DeAndre Jordan Wants to Be Traded to the Rockets, Says Stephen A. Smith

The L.A. Clippers star has been at the center of NBA Trade Deadline rumors throughout the season and appears to have zeroed in on the Rockets.

DeAndre Jordan during a game against the Kings.

Image via Andrew D. Bernstein/NBAE via Getty Images

DeAndre Jordan during a game against the Kings.

L.A. Clippers All-Star center DeAndre Jordan wants to be traded to the Houston Rockets, according to a report from ESPN's Stephen A. Smith. Smith made the claim while discussing last night's wild locker room skirmish between the Rockets and Clippers on ESPN's First Take.

After all the drama last night, Stephen A. Smith claims DeAndre Jordan wants to be traded to Houston... 😳

After a summer of musical chairs that saw 15 different former All-Stars change teams, Jordan is now considered one of the biggest prizes of the upcoming NBA Trade Deadline. At 29 years old, he can become an unrestricted free agent this summer, and with the NBA trending toward space-and-pace European lineups, Jordan is someone you have to craft your lineup around. He's not a shooter. He can't defend on the perimeter. He's a liability in crunch time because of his awful free throw shooting. Still, because of what he does bring, Jordan is reportedly a major target for both Milwaukee and Cleveland.

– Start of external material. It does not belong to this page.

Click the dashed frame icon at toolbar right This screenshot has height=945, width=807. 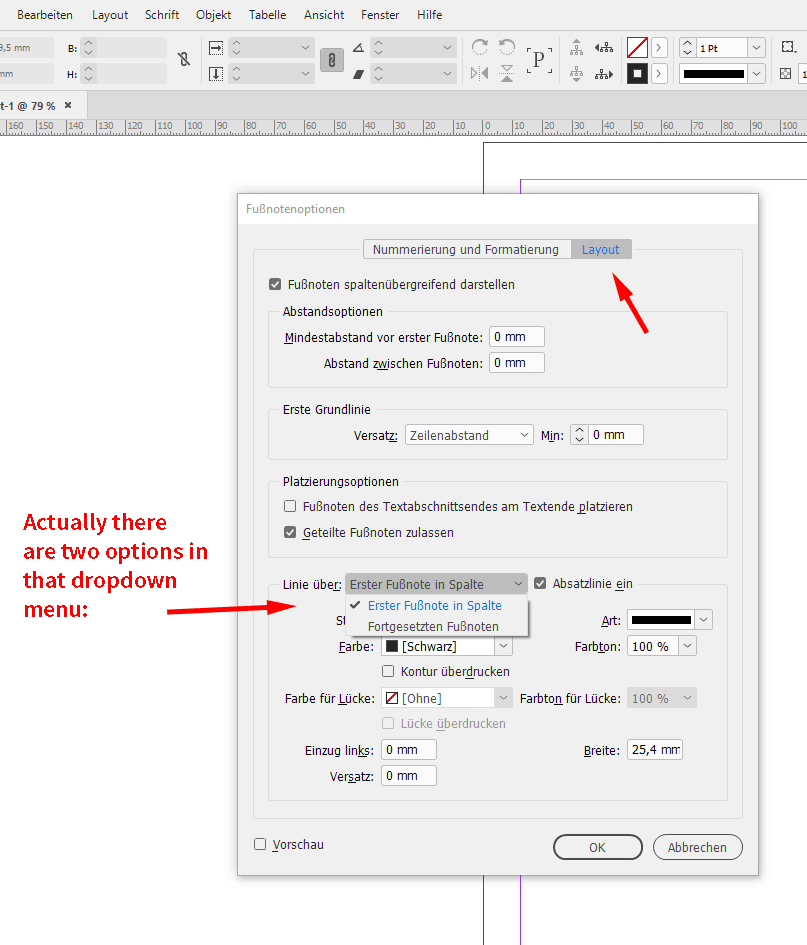(x=788, y=46)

So where does Houston fit in? Well, no one is quite sure. Though ESPN's Zach Lowe reported the two sides had "semiserious" talks regarding a Jordan trade last season, I can't see it happening now. Houston's current center, Clint Capela, does many of the same things as Jordan, except he's only 23 years old and costs all of 10 percent of Jordan's $22.6 million deal. All of this isn't even taking into account Stephen A. Smith's penchant for—how should we put this...hyperbole?

Jordan is one of the most physically imposing players in the league, a big man capable of outrunning your guards and finishing above your forwards. He's also currently the league leader in rebounds. But if it comes down to a bidding war between Houston, Cleveland, and Milwaukee for Jordan's services, the Rockets are definitely the least desperate.